=== SOURCE INFORMATION ===
___

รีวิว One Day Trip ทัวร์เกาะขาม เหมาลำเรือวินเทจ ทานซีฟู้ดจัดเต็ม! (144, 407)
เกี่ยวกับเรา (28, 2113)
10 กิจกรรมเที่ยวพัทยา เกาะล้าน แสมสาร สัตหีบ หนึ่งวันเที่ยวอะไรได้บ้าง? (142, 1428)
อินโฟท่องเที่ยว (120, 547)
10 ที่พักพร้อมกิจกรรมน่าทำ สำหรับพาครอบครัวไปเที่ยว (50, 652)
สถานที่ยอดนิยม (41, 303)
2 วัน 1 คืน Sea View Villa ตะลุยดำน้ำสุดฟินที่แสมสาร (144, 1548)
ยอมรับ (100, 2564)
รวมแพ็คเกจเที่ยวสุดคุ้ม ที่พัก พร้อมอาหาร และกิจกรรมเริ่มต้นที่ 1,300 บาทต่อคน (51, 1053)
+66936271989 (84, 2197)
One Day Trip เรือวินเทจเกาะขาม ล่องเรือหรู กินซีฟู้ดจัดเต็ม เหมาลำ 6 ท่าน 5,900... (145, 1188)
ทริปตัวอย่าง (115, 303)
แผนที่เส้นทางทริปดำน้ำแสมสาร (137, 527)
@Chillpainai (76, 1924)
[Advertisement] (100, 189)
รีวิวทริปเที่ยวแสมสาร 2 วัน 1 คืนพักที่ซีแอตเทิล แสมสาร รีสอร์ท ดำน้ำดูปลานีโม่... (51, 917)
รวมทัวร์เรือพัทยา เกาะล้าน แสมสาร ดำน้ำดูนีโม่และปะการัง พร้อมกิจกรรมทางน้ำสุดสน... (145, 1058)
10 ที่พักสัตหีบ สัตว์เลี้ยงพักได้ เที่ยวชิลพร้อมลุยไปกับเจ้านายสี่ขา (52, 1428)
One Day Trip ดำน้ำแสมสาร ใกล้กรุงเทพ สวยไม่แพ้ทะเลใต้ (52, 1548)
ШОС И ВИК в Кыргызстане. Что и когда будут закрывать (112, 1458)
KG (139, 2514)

___

=== ACTIVITY ===
Please return every entry exactly as it appears.

=== RESPONSE TO THIS EXERCISE ===
รีวิว One Day Trip ทัวร์เกาะขาม เหมาลำเรือวินเทจ ทานซีฟู้ดจัดเต็ม! (144, 407)
เกี่ยวกับเรา (28, 2113)
10 กิจกรรมเที่ยวพัทยา เกาะล้าน แสมสาร สัตหีบ หนึ่งวันเที่ยวอะไรได้บ้าง? (142, 1428)
อินโฟท่องเที่ยว (120, 547)
10 ที่พักพร้อมกิจกรรมน่าทำ สำหรับพาครอบครัวไปเที่ยว (50, 652)
สถานที่ยอดนิยม (41, 303)
2 วัน 1 คืน Sea View Villa ตะลุยดำน้ำสุดฟินที่แสมสาร (144, 1548)
ยอมรับ (100, 2564)
รวมแพ็คเกจเที่ยวสุดคุ้ม ที่พัก พร้อมอาหาร และกิจกรรมเริ่มต้นที่ 1,300 บาทต่อคน (51, 1053)
+66936271989 (84, 2197)
One Day Trip เรือวินเทจเกาะขาม ล่องเรือหรู กินซีฟู้ดจัดเต็ม เหมาลำ 6 ท่าน 5,900... (145, 1188)
ทริปตัวอย่าง (115, 303)
แผนที่เส้นทางทริปดำน้ำแสมสาร (137, 527)
@Chillpainai (76, 1924)
[Advertisement] (100, 189)
รีวิวทริปเที่ยวแสมสาร 2 วัน 1 คืนพักที่ซีแอตเทิล แสมสาร รีสอร์ท ดำน้ำดูปลานีโม่... (51, 917)
รวมทัวร์เรือพัทยา เกาะล้าน แสมสาร ดำน้ำดูนีโม่และปะการัง พร้อมกิจกรรมทางน้ำสุดสน... (145, 1058)
10 ที่พักสัตหีบ สัตว์เลี้ยงพักได้ เที่ยวชิลพร้อมลุยไปกับเจ้านายสี่ขา (52, 1428)
One Day Trip ดำน้ำแสมสาร ใกล้กรุงเทพ สวยไม่แพ้ทะเลใต้ (52, 1548)
ШОС И ВИК в Кыргызстане. Что и когда будут закрывать (112, 1458)
KG (139, 2514)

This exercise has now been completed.